Nikhil Kamath: It is an industry which was very opaque up until now. So a typical CAT-3 AIF will tell your NAV once in a month, and they will do it by virtue of a relationship manager telling you or them sending you an excel sheet with performance. We built a dashboard which kind of shows the performance of the fund on a daily basis. So every day you can log into your own dashboard, see what the fund is doing. If you want, withdraw money on your own, if you want to, add capital on your own. All these efficiencies that we thought we could bring into the system are what we worked on. So we were not really focusing on how True Beacon as a company will make profits. We were focusing more on, this is such a bad environment, the asset management space for ultra HNIs, which has not changed for the last 10 or 20 years. We have to do something to make this better. That has been the intention up until now.
But when you talk about the monetary profits that we can earn from it, it might not be in the first year or the first two years, but when people talk about a more efficient model and there is word of mouth and new investors come in and our corpus gains significantly, I think then with significant scale, we'll be able to make a profit as well.
Q. As happened in the stock brokering field with your venture Zerodha, do you expect a similar thing in the AIF space?
Nikhil Kamath: Yeah, so the CAT-3 AIF is just our product number one. So we want to do everything a private bank or asset manager does, but do it more efficiently. Now we are on the verge of launching another product which is in the CAT-3 AIF space. Then we will launch a CAT-2 AIF. So, we want to be an end-to-end asset management play for an ultra HNI guy and not a CAT-3 AIF Fund in isolation, it will only then make sense to us as a company.
Q. I was talking about disruption.
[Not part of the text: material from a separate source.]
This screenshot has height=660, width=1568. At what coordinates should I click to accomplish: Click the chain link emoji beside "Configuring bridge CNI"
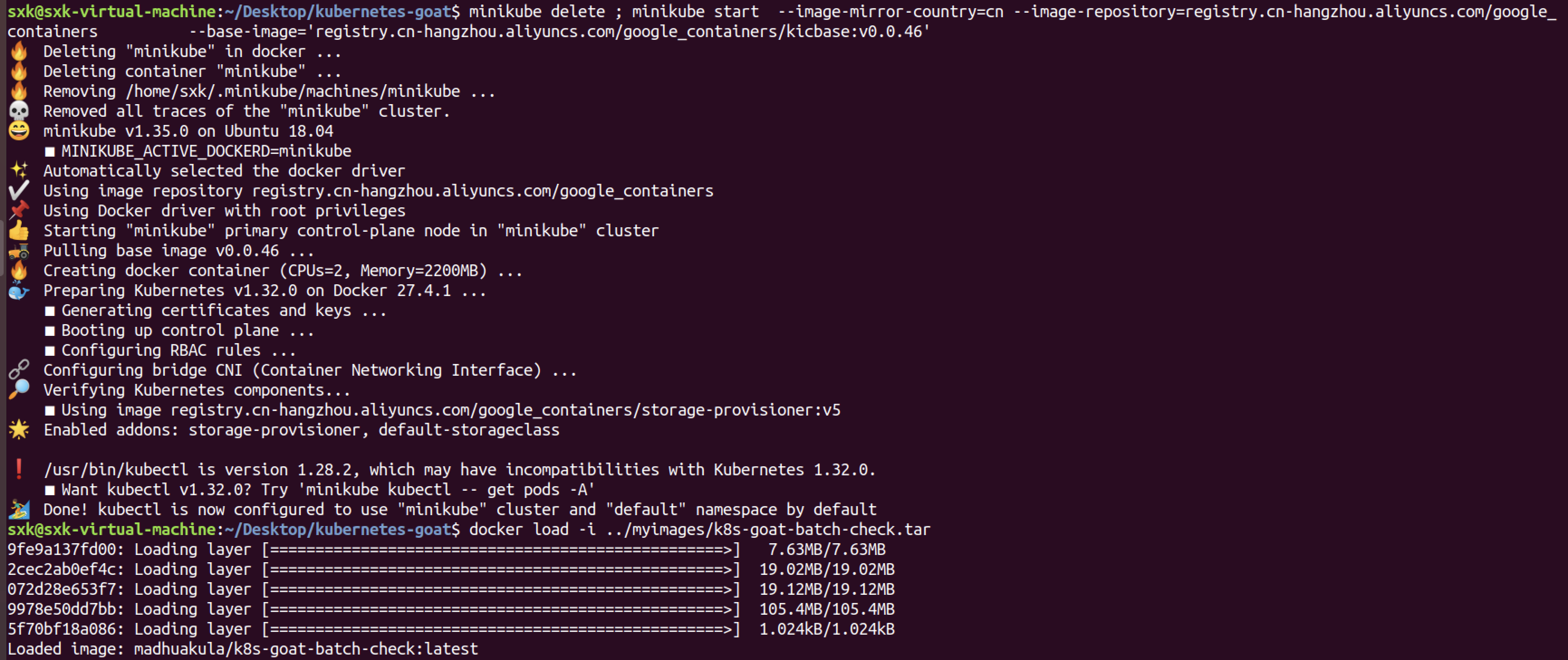coord(19,370)
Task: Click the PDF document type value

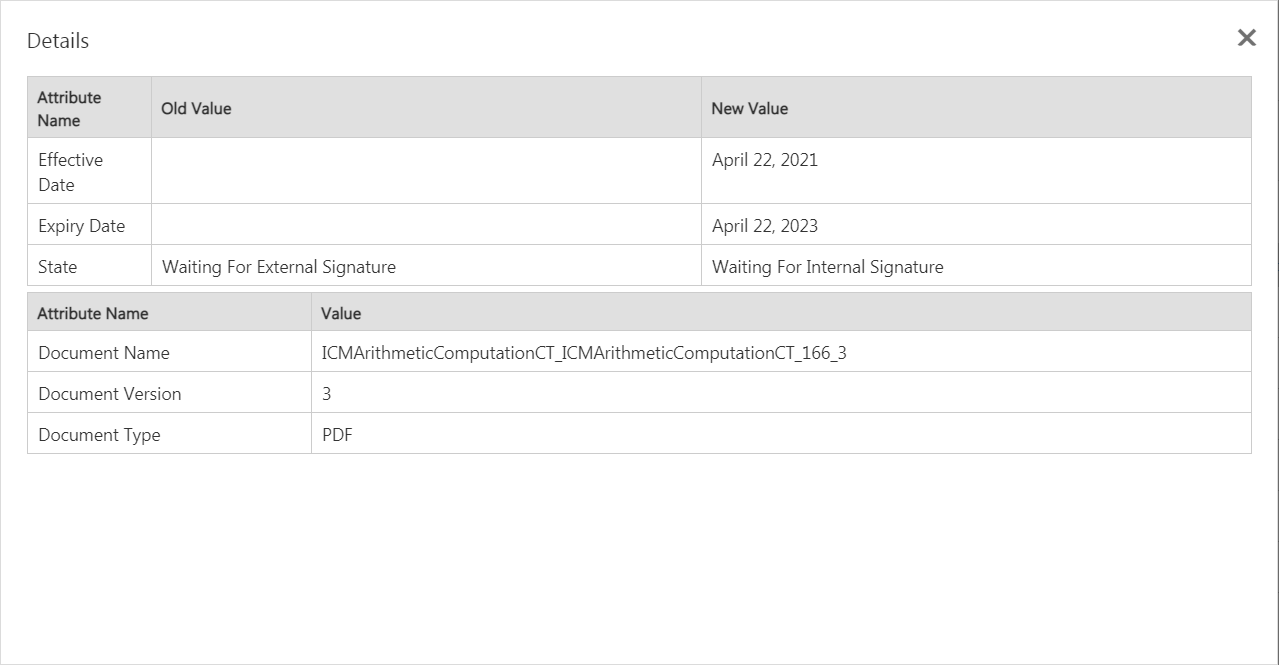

Industry is following upfront charges model; will more and more players follow you or will they wait to see whether this model works or not?
Nikhil Kamath: I think they will wait. It'll also be hard for the incumbent players to suddenly drastically drop prices, because they have a very sales-heavy model. Most of the expenses go into relationship managers, ads, marketing campaigns all of that. None of which we're doing in True Beacon and we're relying on word of mouth only. So, I do not think they will be able to afford to drop the fields to our level because they still need to have the marketing engine in place.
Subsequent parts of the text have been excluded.